O sistema de avaliação do Brasil, tanto na educação básica como no ensino superior, é um exemplo para o mundo. A pós-graduação é outro belíssimo exemplo de um sistema construído há décadas. Sem falar na produção científica brasileira. O Brasil está na 13ª posição no ranking mundial, colado com a Coreia do Sul.
O Brasil precisa aprender com o Brasil. O Brasil tem muitos exemplos positivos no campo da educação. Estão aí o exemplo do Ceará na alfabetização, o exemplo de Pernambuco nas escolas de tempo integral do Ensino Médio, os exemplos do Espírito Santo e de Goiás também no campo do Ensino Médio.
O Brasil elevou os gastos com educação nos últimos tempos. Por que ainda não alcançamos os resultados esperados?
Em 2000, o Brasil investia, em média, em dados arredondados do Inep, R$ 2.100 por aluno. Hoje a gente investe R$ 6.300 por aluno ao ano. Triplicamos. Melhoramos muito nos anos iniciais do Ensino Fundamental. Tem sido uma melhora contínua desde 2003, tanto em Língua Portuguesa como em Matemática, e também na redução do abandono escolar. O Brasil, nos anos iniciais, está fazendo seu dever de casa. Precisaria ter mais velocidade, mas está fazendo.
O presidente Bolsonaro disse que é necessário fazer uma operação Lava Jato da Educação. O sr. concorda com a necessidade de uma grande investigação no setor?
O próprio ministro Vélez, ao procurar o ministro [da Justiça, Sergio] Moro, criou primeiro esse termo. Houve um impacto muito grande nas ações das universidades privadas que têm capital aberto. Houve uma certa insegurança dos investidores. Antes de fazer essa coisa um pouco mais midiática, é fundamental que o MEC explicite quais são as suspeitas.
O que sr. já teve contato com Olavo de Carvalho? Como avalia a influência que ele tem exercido na pasta?
Nunca tive contato com ele. Ele tem um conjunto grande de seguidores e uma influência basilar, do ponto de vista filosófico, junto ao presidente e seus filhos.
O ministro Vélez foi uma indicação do Olavo, e [Olavo] chegou a pedir a cabeça dele semanas atrás. Isso é ruim, esse tipo de pressão quase diária só atrapalha a gestão. Quem quer que estivesse no ministério teria dificuldades.
Em novembro do ano passado, o sr. foi convidado a ser ministro da Educação. O sr. se identifica com o governo e com as declarações do presidente Bolsonaro?
O governo está muito confuso, acho que precisa criar uma harmonia e constituir de fato uma equipe e dizer com clareza os rumos do país. Isso cria um aspecto de falta de coordenação. O presidente precisa trazer mais o time para próximo dele, criar tranquilidade, dar autonomia a setores como a Educação.
Aceitaria conversar com o presidente e participar do governo?

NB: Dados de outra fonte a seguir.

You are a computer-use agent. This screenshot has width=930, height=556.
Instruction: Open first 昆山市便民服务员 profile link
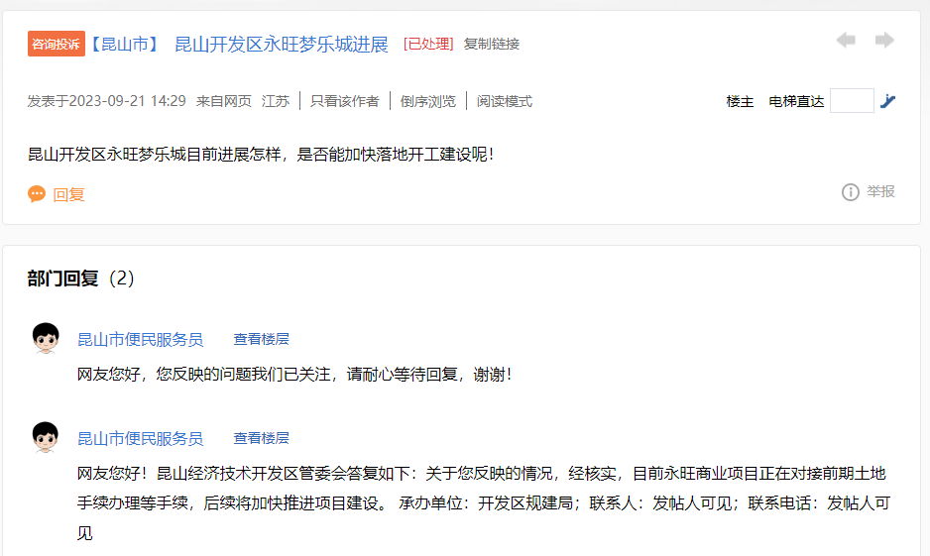[x=140, y=339]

Sou um soldado da educação brasileira. Fiz disso a minha causa. Em primeiro lugar, a gente tem que servir, e não ser servido. O maior exemplo procurei dar logo que o ministro Vélez assumiu. Telefonei para ele e pedi para ser recebido por ele. Fui recebido, me colocando à disposição para ajudar. Nunca me preocupei com cargos.